Spacecraft properties
- Launch mass: 6 kg

Start of mission
- Launch date: January 10, 10:00 UTC
- Launch site: Satish Dhawan PSLV C7

End of mission
- Decay date: 16 January 2023

Orbital parameters
- Regime: LEO
- Periapsis altitude: 596 km
- Apoapsis altitude: 615 km
- Period: 96.7 min

= Pehuensat-1 =

Argentinian Satellite

Pehuensat-1 (PehuenSat 1, PO 63, PehuenSat-OSCAR 63, NanoPehuenSat) was a satellite built entirely in Argentina with educational objectives. It was launched on January 10, 2007 aboard a rocket from the Satish Dhawan Space Center on the east coast of India. The assembly took five years and was carried out by teachers and students of the National University of Comahue.

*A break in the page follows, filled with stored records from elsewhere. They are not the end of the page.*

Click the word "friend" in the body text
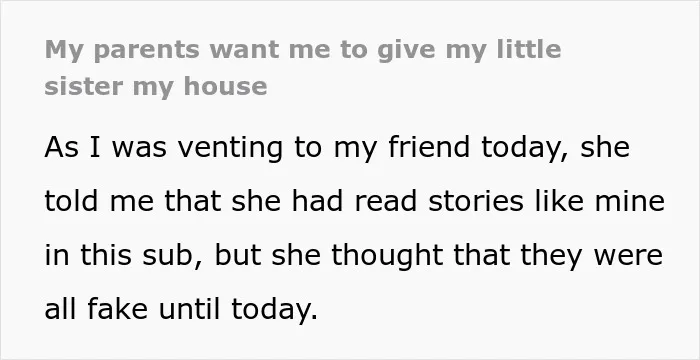The height and width of the screenshot is (360, 700). [x=429, y=147]
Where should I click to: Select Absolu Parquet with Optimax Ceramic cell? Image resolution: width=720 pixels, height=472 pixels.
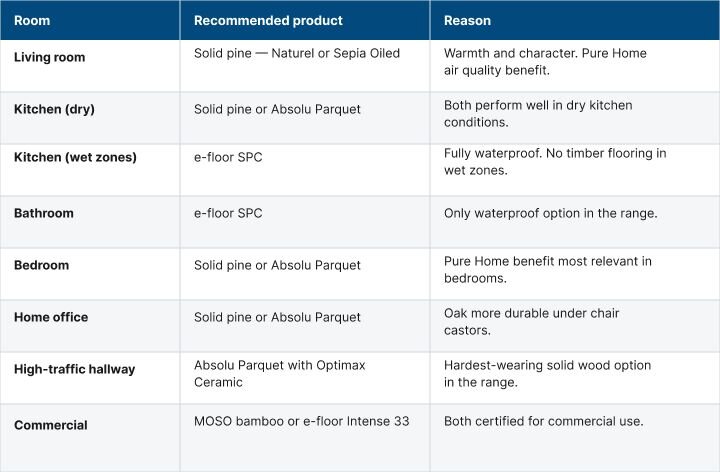pos(279,373)
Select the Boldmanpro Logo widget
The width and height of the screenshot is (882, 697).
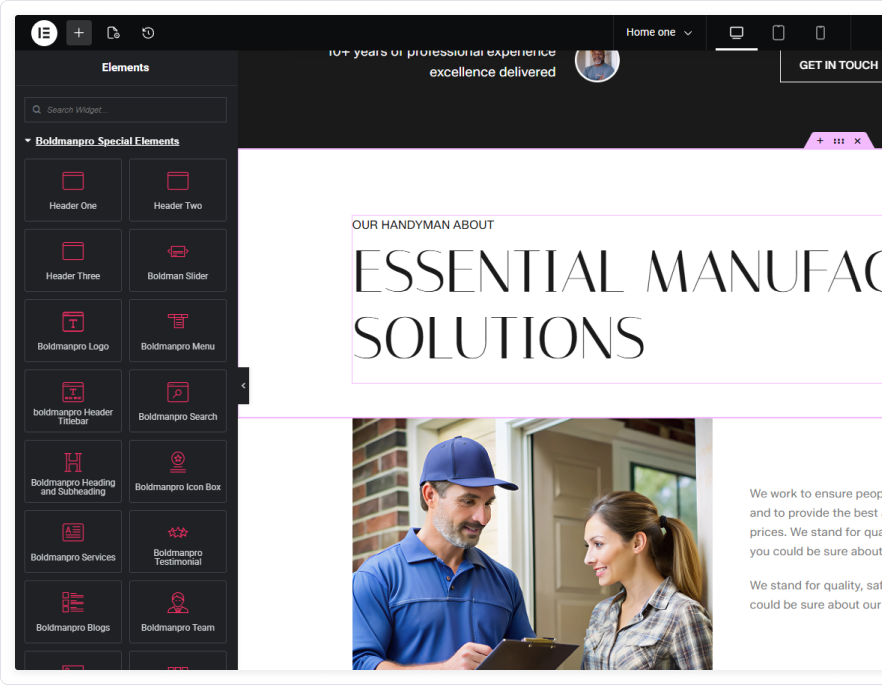(73, 330)
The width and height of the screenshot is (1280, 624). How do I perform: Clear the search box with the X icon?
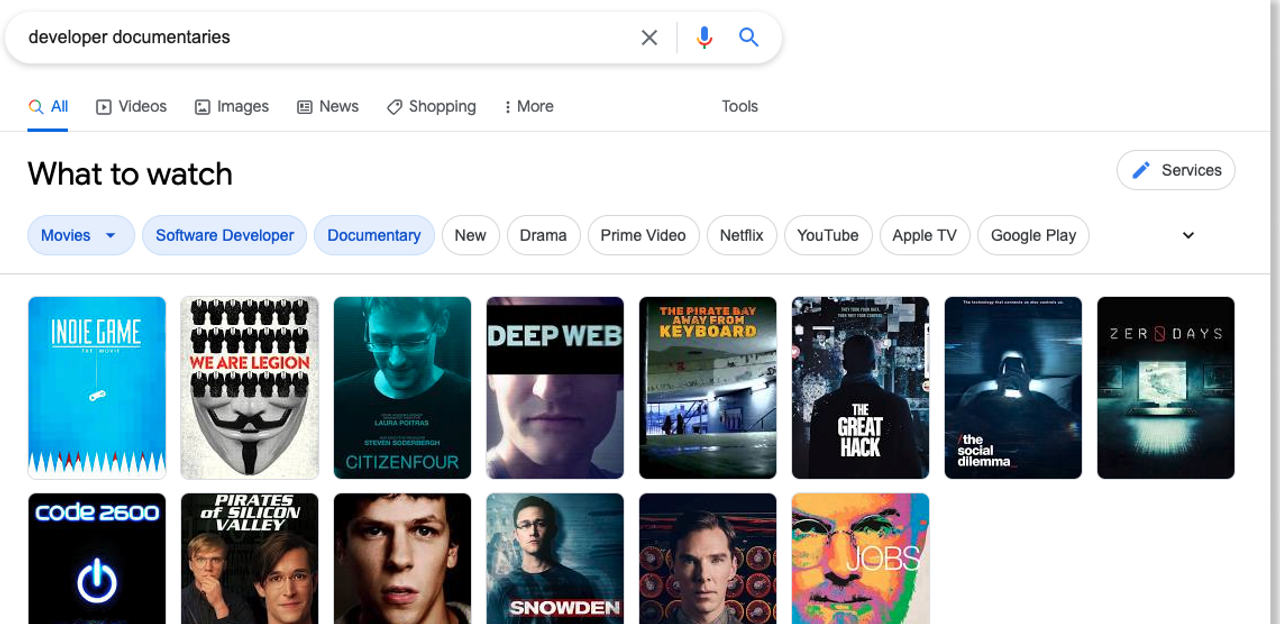click(x=649, y=37)
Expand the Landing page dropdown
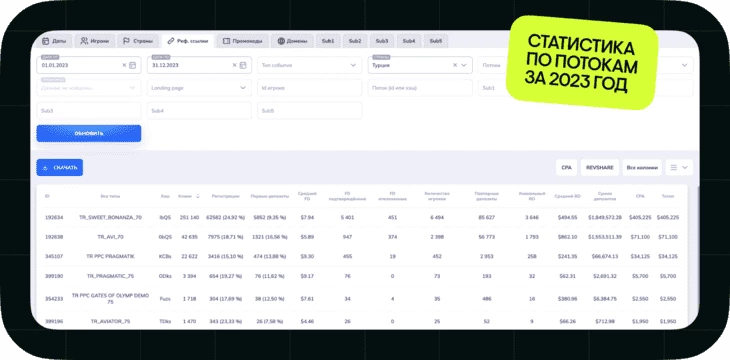 199,88

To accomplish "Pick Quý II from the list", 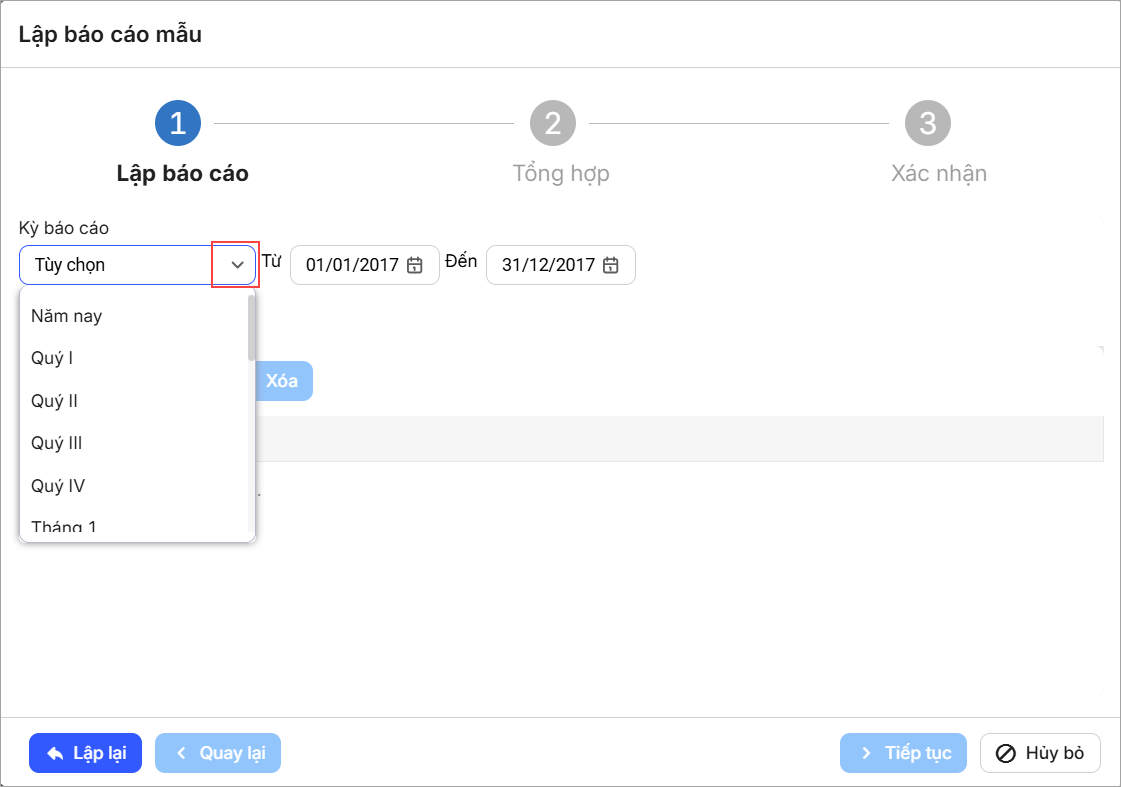I will point(55,401).
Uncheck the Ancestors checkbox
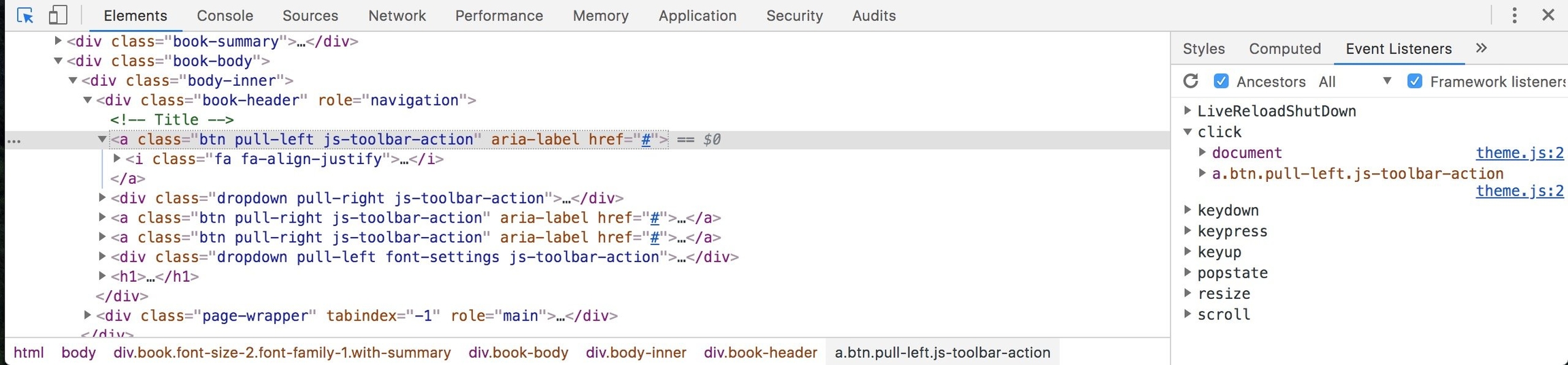The height and width of the screenshot is (365, 1568). (1221, 81)
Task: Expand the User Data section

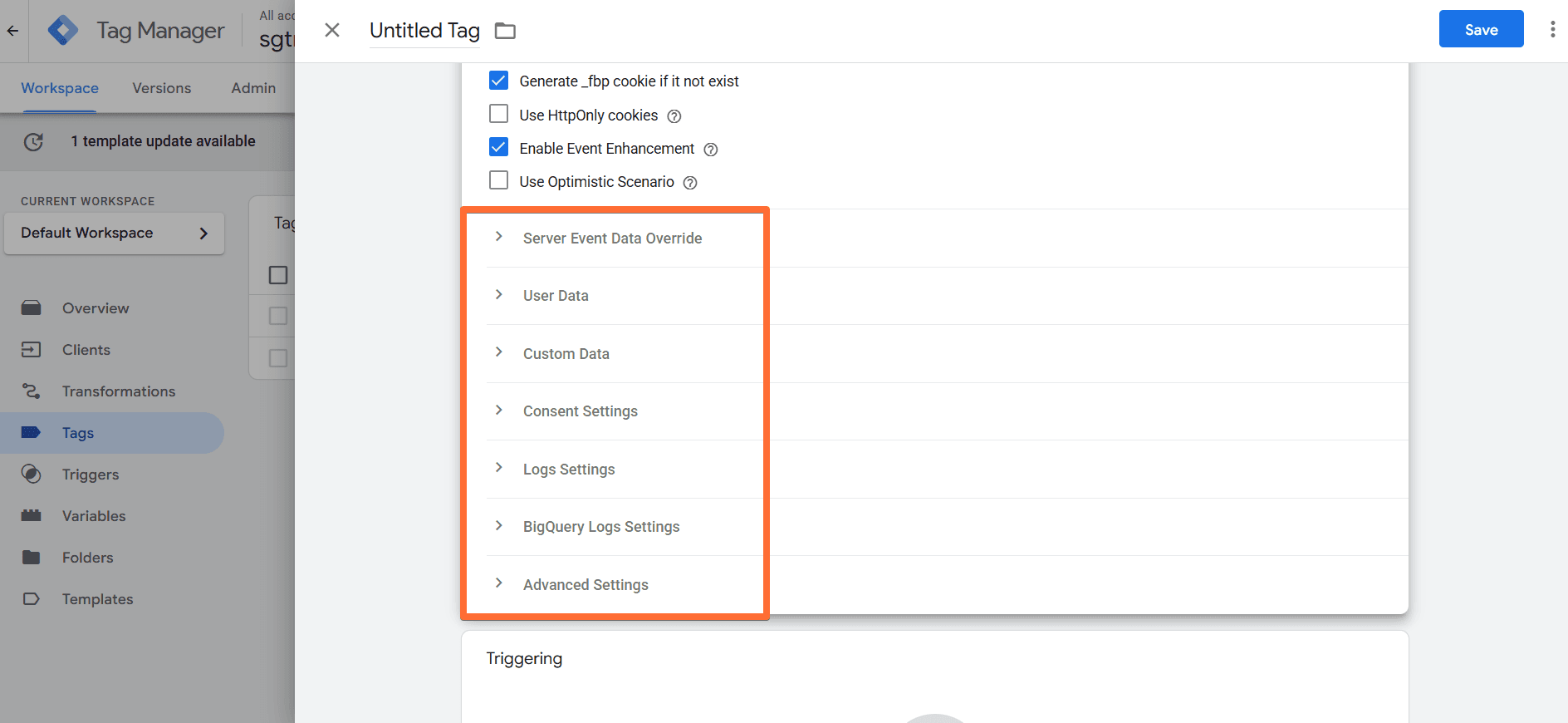Action: click(x=556, y=296)
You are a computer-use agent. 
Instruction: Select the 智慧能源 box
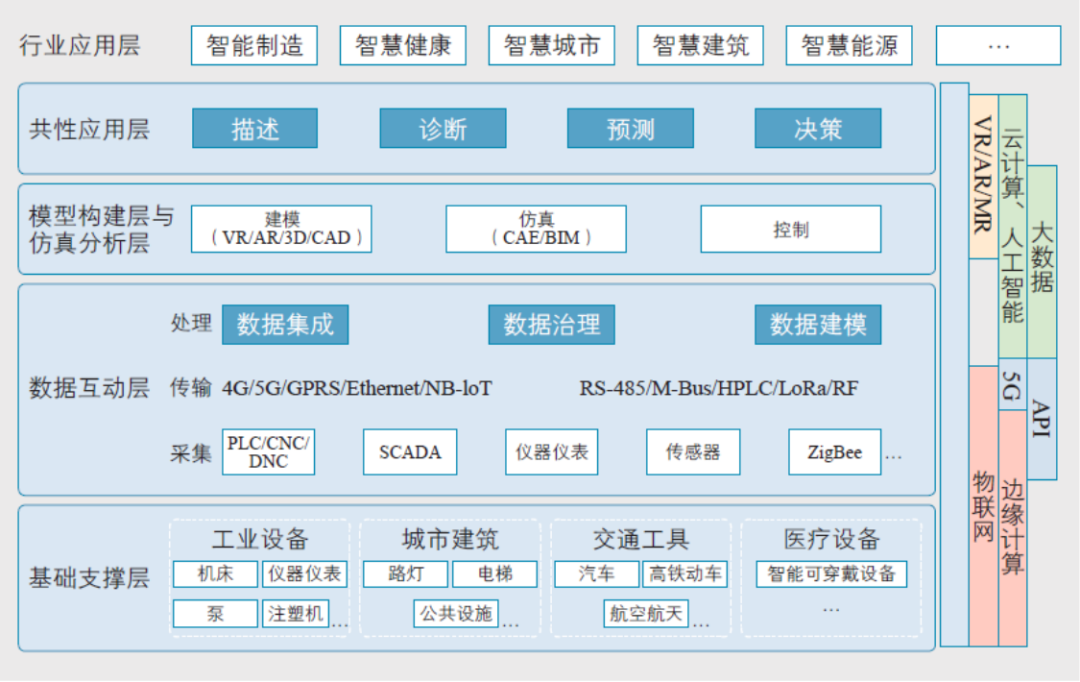(x=849, y=46)

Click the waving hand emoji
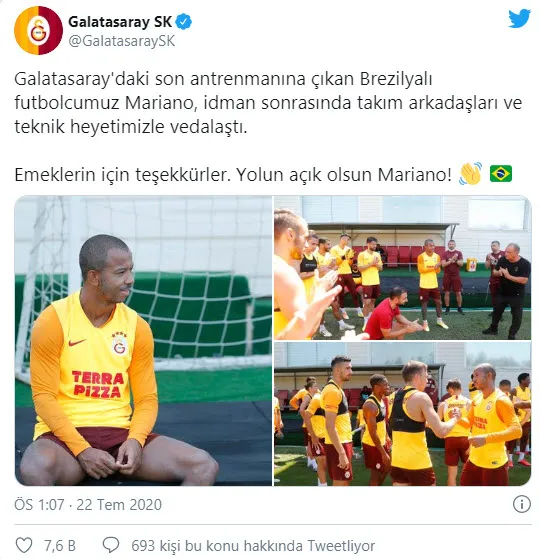pyautogui.click(x=470, y=174)
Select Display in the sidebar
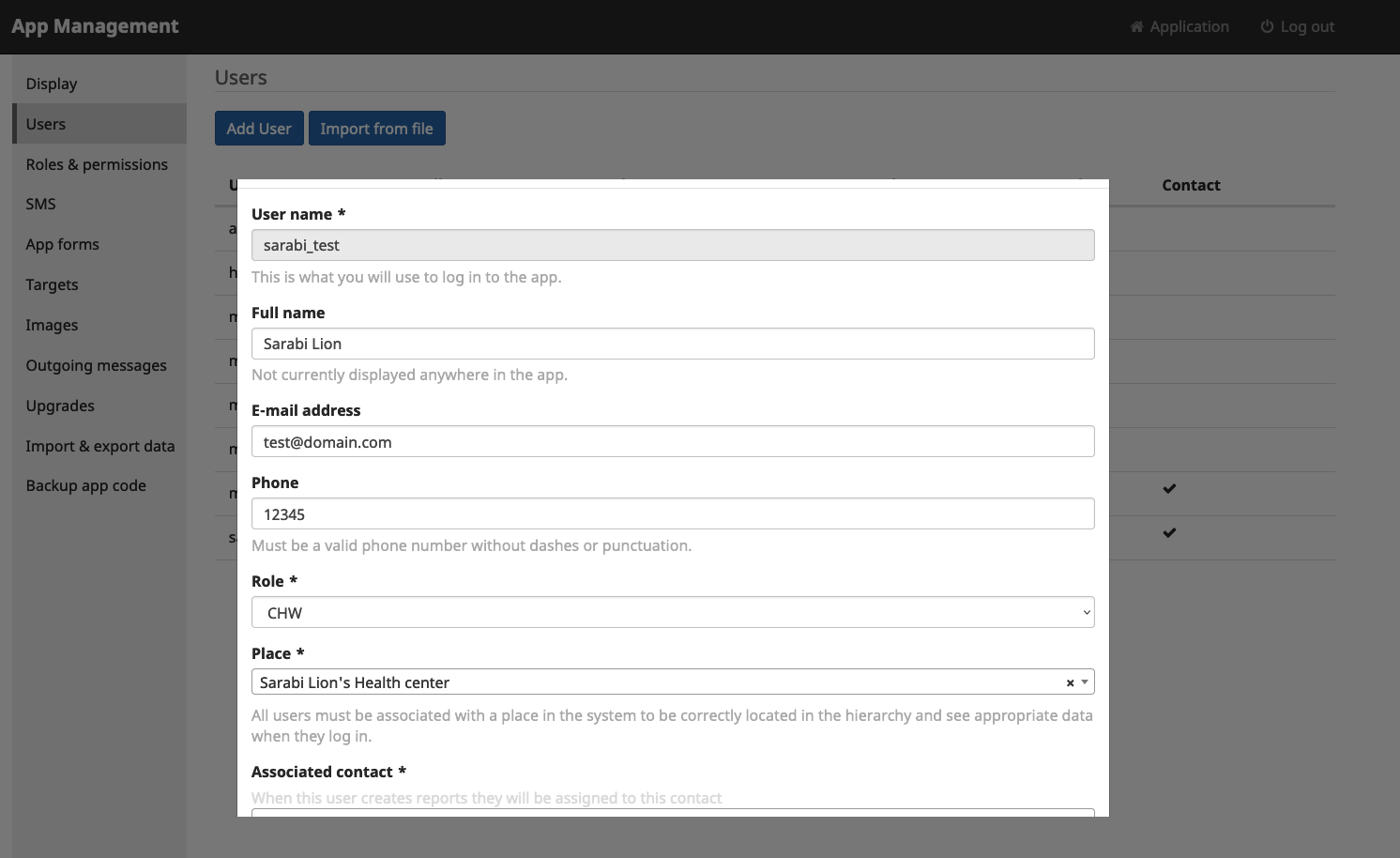Image resolution: width=1400 pixels, height=858 pixels. (52, 84)
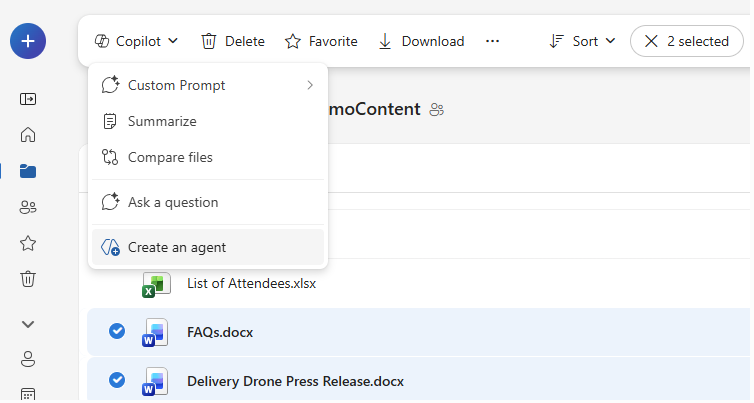Deselect Delivery Drone Press Release.docx checkbox

point(117,380)
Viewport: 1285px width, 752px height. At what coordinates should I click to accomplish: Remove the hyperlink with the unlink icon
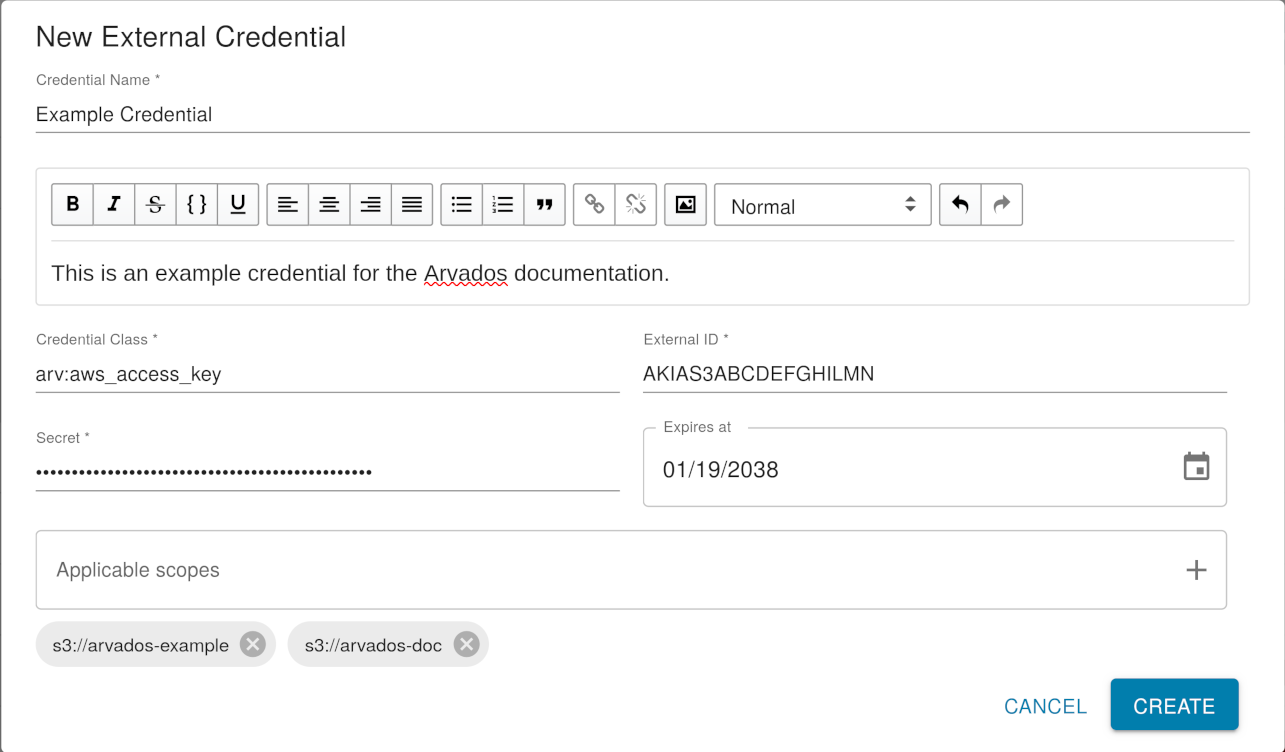pos(636,204)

It was named Pehuensat-1 in reference to the pehuén, an ancient and native tree of the Andean Patagonian forests identified with the provinces in which the university has its academic headquarters.

== Details ==
It was built by 17 teachers and 44 students from the Faculty of Engineering of the University of Comahue (Neuquén). In October 2006, the satellite was taken to the launch center in Shriharikota (India), by the Argentine space researcher Pablo de León, who became known months ago when he presented a prototype of a space suit designed for trips to Mars.

It was launched at 9:23 a.m. Indian time (1:53 a.m. Argentine time) on the Indian Polar Satellite Launch Vehicle PSLV C7 rocket.

After 20 minutes of travel, Pehuensat-1 reached its orbit, where it remained for several years.

The satellite weighed 6 kilograms, travelled at an altitude of about 640 kilometers and orbited the Earth at a speed of 27,000 km/h (about 7.5 km/s). It had a space-type aluminum case structure and solar panels on one of the faces. The electronics were made up of a transmitter, a computer and two battery packs that were recharged with solar energy. In addition the satellite had an antenna in charge of transmitting the satellite parameters to the ground.

Pehuensat-1 could withstand temperatures in space of -120 C (every time it passed through the Earth's shadow) and up to 100 C (facing the Sun). It was useful to high schools and universities around the world, because it transmitted its data in multiple languages to amateur radio receivers. When flying over an area, the satellite could be heard by tuning to the 145.825 MHz frequency in the 2-meter band in FM mode. The Pehuensat-1 satellite transmitted its data in Spanish, English and Hindi.